# Dissappointed with Precaliber 20"



## hexron (Feb 23, 2017)

Started kid#1 off with a woom3 16". Then when kid#1 got taller he got a prevelo 24" and little brother kid#2 inherited woom3. Great lightweight bikes. 

Well all the good lightweight bikes are sold out and our budget is limited so now that kid#2 is outgrown the woom3 but still too small for a 24" I got him a Trek Precaliber 20". Good GOD this thing his heavy. And joke's on me for getting it home before realizing its not even a freewheel - it's a coaster so the thing doesn't spin well. The LBS is like - it's good for a kid - and I'm like no - not when the kid is already used to a two-brake freewheel single speed (woom3).

Those woom and prevelo bikes - they're so much lighter compared to this Trek. I think I'm just going to let him ride it for a few months until I can get him a woom4 and then sell it. I know I'm overthinking this but dang - come on Trek my kid can hardly pick it up off the ground.


----------



## diamondback1x9 (Dec 21, 2020)

just return it and buy something else.


----------



## greenkiwi (Aug 31, 2009)

diamondback1x9 said:


> just return it and buy something else.


I'd second this... Return right away.


----------



## hexron (Feb 23, 2017)

Fer f's sake they'll only return for store credit. I'm an idiot. Any ideas on what to get that's available? Something woom4-ish? Cleary Owl?


----------



## diamondback1x9 (Dec 21, 2020)

hexron said:


> Fer f's sake they'll only return for store credit. I'm an idiot. Any ideas on what to get that's available? Something woom4-ish? Cleary Owl?

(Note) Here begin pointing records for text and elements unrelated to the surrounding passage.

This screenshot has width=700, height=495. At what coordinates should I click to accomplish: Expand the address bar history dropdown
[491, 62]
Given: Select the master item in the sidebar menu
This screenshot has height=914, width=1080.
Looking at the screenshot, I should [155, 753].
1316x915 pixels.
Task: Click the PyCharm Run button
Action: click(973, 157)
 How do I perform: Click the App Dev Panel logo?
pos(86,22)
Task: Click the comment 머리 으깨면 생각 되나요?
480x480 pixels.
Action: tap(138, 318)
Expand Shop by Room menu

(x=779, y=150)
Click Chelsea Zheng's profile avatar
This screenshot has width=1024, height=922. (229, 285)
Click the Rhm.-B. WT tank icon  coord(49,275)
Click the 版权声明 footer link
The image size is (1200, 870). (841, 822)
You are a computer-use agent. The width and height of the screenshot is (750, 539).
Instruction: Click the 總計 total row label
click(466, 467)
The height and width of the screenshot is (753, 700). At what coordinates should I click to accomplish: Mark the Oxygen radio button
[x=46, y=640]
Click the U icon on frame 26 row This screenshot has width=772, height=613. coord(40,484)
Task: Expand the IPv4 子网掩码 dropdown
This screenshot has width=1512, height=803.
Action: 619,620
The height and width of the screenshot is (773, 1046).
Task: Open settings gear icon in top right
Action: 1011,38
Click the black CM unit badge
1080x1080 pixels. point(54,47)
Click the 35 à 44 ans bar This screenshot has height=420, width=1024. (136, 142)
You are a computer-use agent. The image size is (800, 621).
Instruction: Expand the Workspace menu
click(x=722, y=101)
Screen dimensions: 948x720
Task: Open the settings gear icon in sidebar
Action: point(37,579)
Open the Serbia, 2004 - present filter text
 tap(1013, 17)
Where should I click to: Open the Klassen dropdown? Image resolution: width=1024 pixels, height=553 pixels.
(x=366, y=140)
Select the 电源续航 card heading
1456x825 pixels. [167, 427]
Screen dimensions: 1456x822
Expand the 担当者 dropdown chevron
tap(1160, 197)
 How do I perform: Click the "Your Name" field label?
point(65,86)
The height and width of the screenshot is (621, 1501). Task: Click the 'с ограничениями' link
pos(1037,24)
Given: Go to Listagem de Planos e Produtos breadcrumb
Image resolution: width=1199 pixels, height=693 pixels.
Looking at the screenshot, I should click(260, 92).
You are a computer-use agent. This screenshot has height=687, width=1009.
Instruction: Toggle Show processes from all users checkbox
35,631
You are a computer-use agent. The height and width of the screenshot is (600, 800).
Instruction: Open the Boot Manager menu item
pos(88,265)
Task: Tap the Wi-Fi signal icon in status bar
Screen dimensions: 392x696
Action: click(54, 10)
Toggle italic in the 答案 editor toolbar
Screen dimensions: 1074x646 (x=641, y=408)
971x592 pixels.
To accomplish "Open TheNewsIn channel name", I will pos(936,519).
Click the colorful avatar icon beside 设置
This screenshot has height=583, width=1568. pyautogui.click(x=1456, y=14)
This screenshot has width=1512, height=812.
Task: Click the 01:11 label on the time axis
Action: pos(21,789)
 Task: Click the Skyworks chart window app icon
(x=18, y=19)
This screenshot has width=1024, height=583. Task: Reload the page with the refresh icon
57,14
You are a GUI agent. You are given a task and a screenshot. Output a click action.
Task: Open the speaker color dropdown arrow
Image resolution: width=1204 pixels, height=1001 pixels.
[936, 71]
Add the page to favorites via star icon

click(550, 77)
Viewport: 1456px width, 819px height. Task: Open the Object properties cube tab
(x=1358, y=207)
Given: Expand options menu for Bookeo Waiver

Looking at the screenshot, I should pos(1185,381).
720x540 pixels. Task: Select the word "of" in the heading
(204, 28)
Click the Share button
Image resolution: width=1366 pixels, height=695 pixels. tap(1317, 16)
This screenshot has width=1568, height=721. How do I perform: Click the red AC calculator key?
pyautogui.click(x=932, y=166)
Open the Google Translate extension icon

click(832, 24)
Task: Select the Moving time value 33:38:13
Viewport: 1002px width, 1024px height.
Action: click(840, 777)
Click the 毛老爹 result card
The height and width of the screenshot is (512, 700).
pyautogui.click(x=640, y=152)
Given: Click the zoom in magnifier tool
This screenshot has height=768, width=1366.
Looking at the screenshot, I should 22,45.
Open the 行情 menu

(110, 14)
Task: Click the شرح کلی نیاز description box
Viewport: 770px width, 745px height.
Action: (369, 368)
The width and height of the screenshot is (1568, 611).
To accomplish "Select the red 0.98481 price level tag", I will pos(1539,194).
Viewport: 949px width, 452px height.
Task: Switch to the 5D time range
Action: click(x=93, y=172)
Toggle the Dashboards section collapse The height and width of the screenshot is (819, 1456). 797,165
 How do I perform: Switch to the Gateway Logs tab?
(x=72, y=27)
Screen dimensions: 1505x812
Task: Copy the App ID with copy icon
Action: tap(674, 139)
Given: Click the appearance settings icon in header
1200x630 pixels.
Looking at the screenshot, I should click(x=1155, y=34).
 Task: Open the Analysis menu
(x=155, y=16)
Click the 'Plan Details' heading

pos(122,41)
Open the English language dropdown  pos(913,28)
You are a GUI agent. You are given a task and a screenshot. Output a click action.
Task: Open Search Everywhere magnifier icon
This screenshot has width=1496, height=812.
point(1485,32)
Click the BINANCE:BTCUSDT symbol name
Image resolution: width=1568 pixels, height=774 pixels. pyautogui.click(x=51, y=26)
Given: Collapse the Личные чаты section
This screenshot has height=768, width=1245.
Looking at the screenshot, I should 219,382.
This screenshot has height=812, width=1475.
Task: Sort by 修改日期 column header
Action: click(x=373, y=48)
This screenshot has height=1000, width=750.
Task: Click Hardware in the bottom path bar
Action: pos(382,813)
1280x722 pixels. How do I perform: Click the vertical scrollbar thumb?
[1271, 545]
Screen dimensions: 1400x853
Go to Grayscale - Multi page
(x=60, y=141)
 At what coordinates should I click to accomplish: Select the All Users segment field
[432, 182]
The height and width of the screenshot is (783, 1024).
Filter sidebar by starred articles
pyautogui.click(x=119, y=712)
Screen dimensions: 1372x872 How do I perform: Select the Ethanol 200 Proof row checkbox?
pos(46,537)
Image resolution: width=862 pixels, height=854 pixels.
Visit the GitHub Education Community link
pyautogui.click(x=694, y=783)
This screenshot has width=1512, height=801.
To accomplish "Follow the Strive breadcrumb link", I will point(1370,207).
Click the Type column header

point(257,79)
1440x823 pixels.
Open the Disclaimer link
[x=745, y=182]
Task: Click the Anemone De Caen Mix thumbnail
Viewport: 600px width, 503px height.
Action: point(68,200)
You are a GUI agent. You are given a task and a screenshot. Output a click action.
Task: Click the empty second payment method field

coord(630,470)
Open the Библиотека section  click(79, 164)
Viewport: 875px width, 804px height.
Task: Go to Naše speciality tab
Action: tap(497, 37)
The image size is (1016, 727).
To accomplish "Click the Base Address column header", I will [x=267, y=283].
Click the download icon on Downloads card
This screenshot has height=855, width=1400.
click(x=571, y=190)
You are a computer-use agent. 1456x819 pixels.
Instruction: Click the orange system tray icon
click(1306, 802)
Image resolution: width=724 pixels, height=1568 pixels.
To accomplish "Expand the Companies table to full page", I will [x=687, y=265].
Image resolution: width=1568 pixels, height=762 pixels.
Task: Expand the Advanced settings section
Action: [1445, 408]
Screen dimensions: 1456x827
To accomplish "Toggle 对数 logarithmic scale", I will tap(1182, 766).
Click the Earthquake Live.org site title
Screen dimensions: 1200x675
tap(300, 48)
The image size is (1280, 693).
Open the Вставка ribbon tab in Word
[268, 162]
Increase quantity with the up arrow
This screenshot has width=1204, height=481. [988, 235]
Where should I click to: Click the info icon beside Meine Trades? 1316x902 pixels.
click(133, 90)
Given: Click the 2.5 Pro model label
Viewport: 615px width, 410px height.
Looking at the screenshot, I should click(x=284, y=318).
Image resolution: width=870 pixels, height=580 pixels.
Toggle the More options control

wow, what kind of a bike shop _is _that? sell it on offerup or craigslist for the same price you bought it and by something else


----------



## Arm&Hammer (Dec 19, 2020)

Both my kids had a Marin 20" 6 speed with suspension fork (that actually was legit) and was lighter then anything Trek had, both raced Nationals on it. Great bike, I did upgrade it to XTR 8 speed though


----------



## Arm&Hammer (Dec 19, 2020)

2021 San Quentin 20







www.marinbikes.com


----------



## rton20s (Aug 27, 2010)

You aren't overthinking it. I would never want to move my child up to a larger bike with reduce capabilities/performance. As others have stated, sell the Trek for likely no/minimal loss and purchase a lighter, higher spec bike that better meets your needs.


----------



## greenkiwi (Aug 31, 2009)

hexron said:


> Something woom4-ish? Cleary Owl?


Yeah.

Checkout 

20" Bikes - The Bike Dads
20" Front Suspension Bikes - The Bike Dads

The Pello Rover Spinner Air and Rocky Mountian Vertex 20 Jr also look pretty sweet for kids.

I have checked out the Marin San Quentin 20, I can't recommend it for most riders, it has a really high clearance, probably great for a kid who wants to throw a small 20" bike around a jump park.

Would you get other things later at the shop? Or take bikes there for maintenance?


----------



## TheGenErik1 (Aug 14, 2019)

Cleary Owl is great, my 6 year old son is on the 3spd version and my 7 year old daughter on the older single speed. Light weight and good ergo and radially available.


----------



## Lady (May 8, 2018)

Trek Wahoo.
Great light bikes. Much lighter than Precaliber.


----------